The World Health Organization defines vaccine hesitancy as a “delay in acceptance or refusal of safe vaccines despite availability of vaccine services.” It is caused by complex, context specific factors that vary across time, place, and different vaccines, and is influenced by issues such as complacency, convenience, confidence, and sociodemographic contexts. Vaccine hesitancy may also be related to misinformation and conspiracy theories which are often spread online, including through social media. In addition, structural factors such as health inequalities, socioeconomic disadvantages, systemic racism, and barriers to access are key drivers of low confidence in vaccines and poor uptake. The term vaccine hesitancy, although widely used, may not adequately convey these wider determinants that influence decisions to delay or refuse vaccination.

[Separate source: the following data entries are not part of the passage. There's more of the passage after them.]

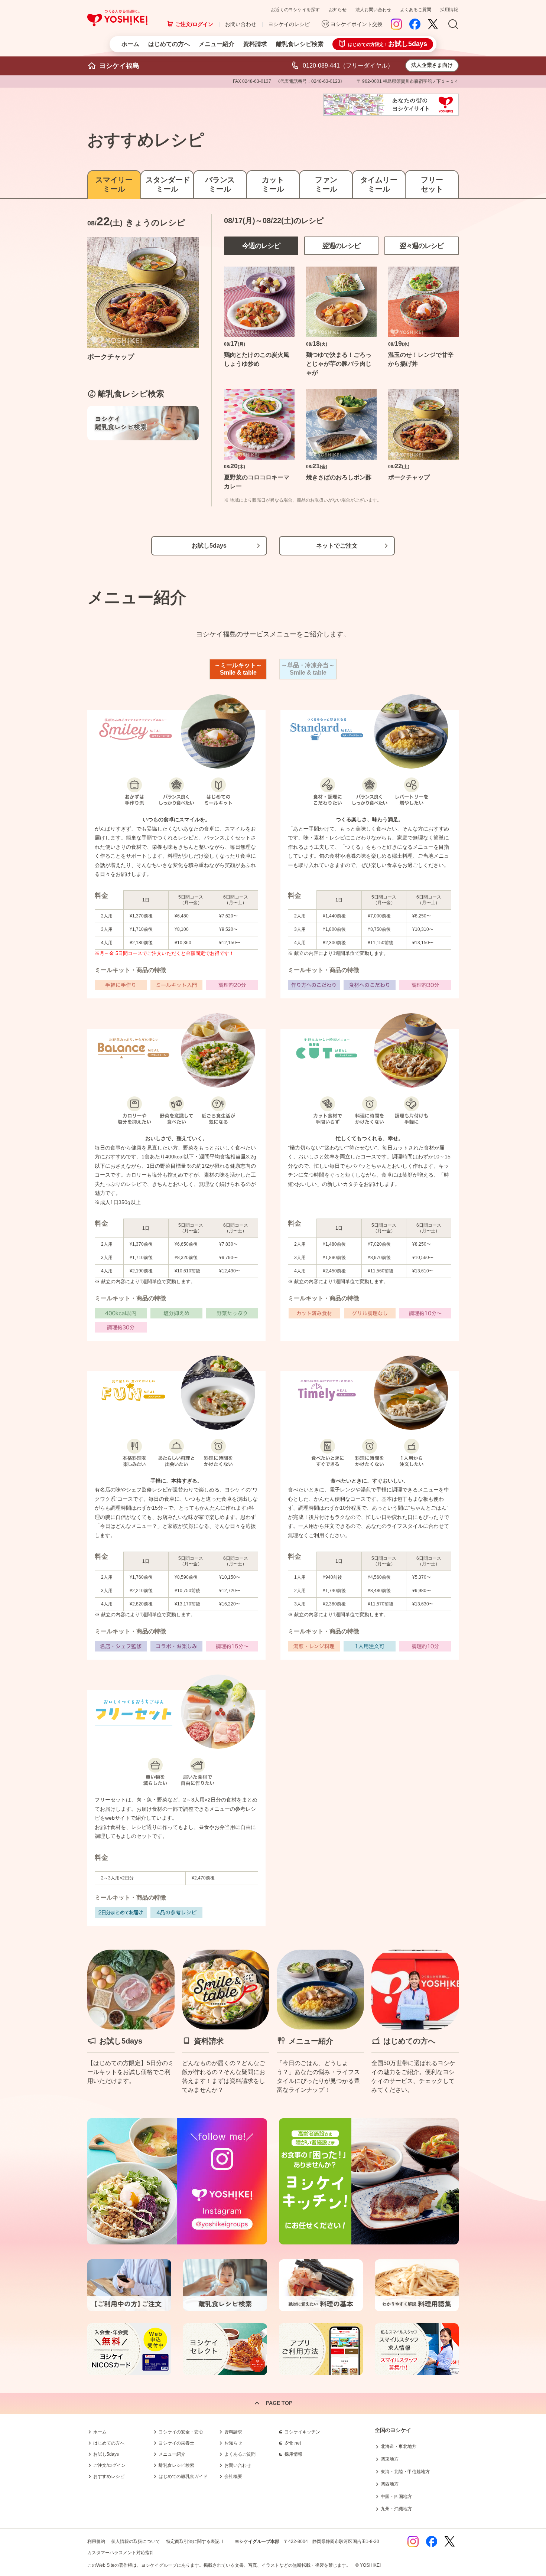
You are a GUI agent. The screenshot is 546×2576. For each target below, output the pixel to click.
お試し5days (209, 545)
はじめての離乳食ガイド (183, 2476)
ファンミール (326, 184)
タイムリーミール (378, 184)
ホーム (130, 44)
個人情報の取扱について (135, 2541)
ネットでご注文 (337, 545)
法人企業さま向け (432, 65)
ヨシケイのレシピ (289, 24)
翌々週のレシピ (422, 246)
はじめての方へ (169, 44)
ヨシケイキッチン (302, 2432)
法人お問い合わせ (373, 9)
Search (453, 24)
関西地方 (390, 2484)
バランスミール (220, 184)
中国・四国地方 (396, 2496)
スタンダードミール (167, 184)
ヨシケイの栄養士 (176, 2443)
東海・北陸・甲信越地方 (405, 2471)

Measuring the impact of Covid-19: Why mortality alone is not enough

In an editorial published in the British Medical Journal, we discuss why we must look beyond mortality to the wider burden of pandemic related harms. Over the course of the covid-19 pandemic, daily releases of national statistics on cases and deaths have been widely reported and used to support interventions and judge the success or failure of control measures around the world. However, differences in rates of testing and in reporting of deaths have led to uncertainty about whether national headline figures on deaths are directly comparable. Excess mortality is an alternative metric, which gives a measure of the number of deaths above that expected during a given time period and thus accounts for additional deaths from any cause during the pandemic, irrespective of how covid-19 deaths are defined.

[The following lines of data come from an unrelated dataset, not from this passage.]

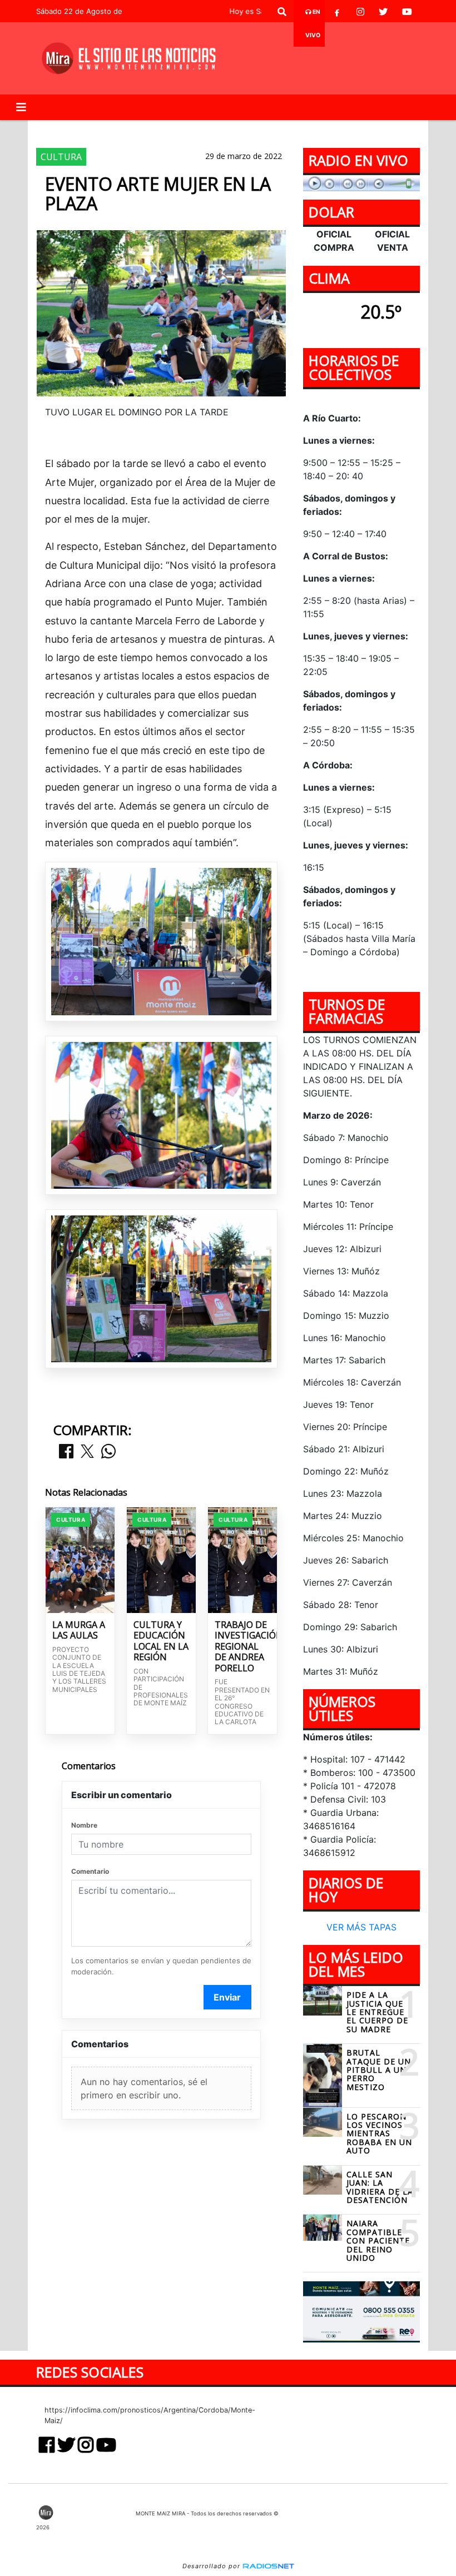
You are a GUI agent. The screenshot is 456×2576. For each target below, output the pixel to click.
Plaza (238, 129)
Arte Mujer (142, 129)
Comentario (90, 1871)
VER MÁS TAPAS (361, 1927)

Measuring excess mortality alone offers only partial insights into the impact of the covid-19 pandemic on the health of nations. If we are to truly understand and intervene to mitigate the impact of the pandemic, we must also look to quantify excess morbidity within and between nations. A focus on deaths alone gives only a partial picture of the impact of covid-19 on populations, particularly among younger people in whom death from covid-19 is rare. The importance of “long covid,” for example, has recently been highlighted, but the true burden of this condition has yet to be quantified, and policies are urgently needed to overcome its long term challenges.

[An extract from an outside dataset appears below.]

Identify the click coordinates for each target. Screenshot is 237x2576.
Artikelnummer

The covid-19 pandemic has resulted in widespread disruption to health systems across the world. Diagnostic and treatment pathways for cancer and other time sensitive conditions have been disrupted, and the monitoring of long term conditions has often taken place through novel telemedicine platforms, if at all. By April 2021 more than 4.7 million people in England were waiting for hospital treatment, the highest number since records began. Such disruption is likely to lead to poorer health and earlier deaths in countries across the world for many years to come, particularly where covid-19 remains endemic and where health services are unable to function normally. Establishing where health systems have fallen behind, and characterising the true extent of unmet need, is a critical step towards reducing these ongoing harms.

There has been a huge toll of the covid-19 pandemic on mortality in high income countries in 2020. However, its full impact may not be apparent for many years, particularly in lower income countries where factors such as poverty, lack of vaccines, weak health systems, and high population density place people at increased risk from covid-19 and related harm. In the UK, life expectancy in lower socioeconomic groups has fallen in recent years, an inequality likely to be exacerbated by the covid-19 pandemic, without concerted action.

Finally, although mortality is a useful metric, policy informed by deaths alone overlooks what may become a huge burden of long term morbidity resulting from covid-19. An urgent need exists to measure this excess morbidity, support people with long term complications of covid-19, and fund health systems globally to tackle the backlog of work resulting from the pandemic.